Furniture of that time was assembled from several parts and combined several materials. But is it possible to avoid the laborious assembly process? Columbo began to develop the idea of a monolithic chair made from one material. The search lasted two whole years. Starting with aluminum, which over the past forty years has already set everyone's teeth on edge, he moved on to molded plastic, and eventually created a bright and fun chair made of polypropylene. Today we are a little annoyed with plastic furniture - it seems too simple, too cheap, but in those years the Colombo project became a real revolution.
His transforming chairs are a real “object of desire”. They call the owner to play with their shape, and any use case, first of all, pleases the eye. The Tube armchair is assembled from cylinders that can be interchanged at will. The Multi Chair can be connected and disconnected to create an armchair, chair, couch or stand. Additional-System seating is a set of strangely shaped pillows that can be used to assemble anything - an armchair, a bed, a sofa …
Joe predicted the death of the nuclear family and the return to communal existence - what sociologists are talking about in relation to today's changes in Western society. Back in the sixties, he believed that traditional families based on hierarchy and a conservative-religious view of marriage would soon disappear, giving way to small groups based on a sense of spiritual and ideological closeness. Such collectives will not only share life, but also jointly engage in creativity, creation and education of children. In addition, Columbo predicted a gradual disappearance of the home / work division. People of the future, free in organizing family, work and leisure, will need a new home! Therefore, in the last years of his life, the designer actively developed open spaces for living, easily modified, changeable and opening up new opportunities for leisure. No walls and partitions, furniture is assembled into functional blocks, folds, transforms, moves without difficulty! The public saw such a futuristic "living container" at the exhibition "New Home Space" in 1971. Joe did not hear the applause in his honor anymore …

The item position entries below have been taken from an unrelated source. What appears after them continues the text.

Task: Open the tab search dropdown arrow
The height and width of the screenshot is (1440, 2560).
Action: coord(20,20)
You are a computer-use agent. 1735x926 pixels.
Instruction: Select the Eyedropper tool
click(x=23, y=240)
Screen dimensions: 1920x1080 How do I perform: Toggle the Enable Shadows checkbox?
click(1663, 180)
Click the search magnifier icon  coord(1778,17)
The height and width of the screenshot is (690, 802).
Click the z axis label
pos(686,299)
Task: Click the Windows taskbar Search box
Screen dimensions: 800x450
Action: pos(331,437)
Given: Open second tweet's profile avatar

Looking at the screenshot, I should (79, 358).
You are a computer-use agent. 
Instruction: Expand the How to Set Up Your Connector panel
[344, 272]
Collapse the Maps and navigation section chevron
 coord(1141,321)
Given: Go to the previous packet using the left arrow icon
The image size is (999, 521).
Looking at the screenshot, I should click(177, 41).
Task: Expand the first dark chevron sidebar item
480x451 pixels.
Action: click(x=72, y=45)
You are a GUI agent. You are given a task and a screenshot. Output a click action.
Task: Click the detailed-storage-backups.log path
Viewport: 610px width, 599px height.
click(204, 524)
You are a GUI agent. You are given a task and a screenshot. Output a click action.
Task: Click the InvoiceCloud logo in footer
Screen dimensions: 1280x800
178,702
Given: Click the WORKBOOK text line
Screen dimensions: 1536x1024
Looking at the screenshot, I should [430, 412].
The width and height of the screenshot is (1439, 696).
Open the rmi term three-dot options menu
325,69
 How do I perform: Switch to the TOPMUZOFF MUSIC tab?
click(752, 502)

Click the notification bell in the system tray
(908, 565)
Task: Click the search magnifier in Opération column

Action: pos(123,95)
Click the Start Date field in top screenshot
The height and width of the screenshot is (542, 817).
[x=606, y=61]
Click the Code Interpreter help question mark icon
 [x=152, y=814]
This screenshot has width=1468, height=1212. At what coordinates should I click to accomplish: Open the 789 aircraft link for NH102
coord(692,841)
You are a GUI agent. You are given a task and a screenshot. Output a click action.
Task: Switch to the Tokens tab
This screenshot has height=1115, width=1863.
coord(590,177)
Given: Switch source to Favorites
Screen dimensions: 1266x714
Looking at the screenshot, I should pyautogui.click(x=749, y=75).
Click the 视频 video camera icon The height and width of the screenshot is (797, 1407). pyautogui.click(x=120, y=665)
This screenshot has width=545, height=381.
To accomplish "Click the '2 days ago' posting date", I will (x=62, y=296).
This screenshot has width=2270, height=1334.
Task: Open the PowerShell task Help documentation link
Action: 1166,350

Joe Columbo lived like a rock star, shocking those around him with his creativity and bold statements. He did not hide his bad habits - a pipe and a glass of whiskey were an integral part of his, as they would say now, personal brand. Joe even created a glass that allows you to smoke and sip at the same time! And like a rock star, Joe Columbo died young. His heart stopped on his 41st birthday. Some of Joe Colombo's projects seem to be something “from the future” even today, others have become firmly established in our lives, and others have remained historical curiosities. However, over ten years of his creative life, he radically changed the very idea of design and opened the way for many other avant-garde artists.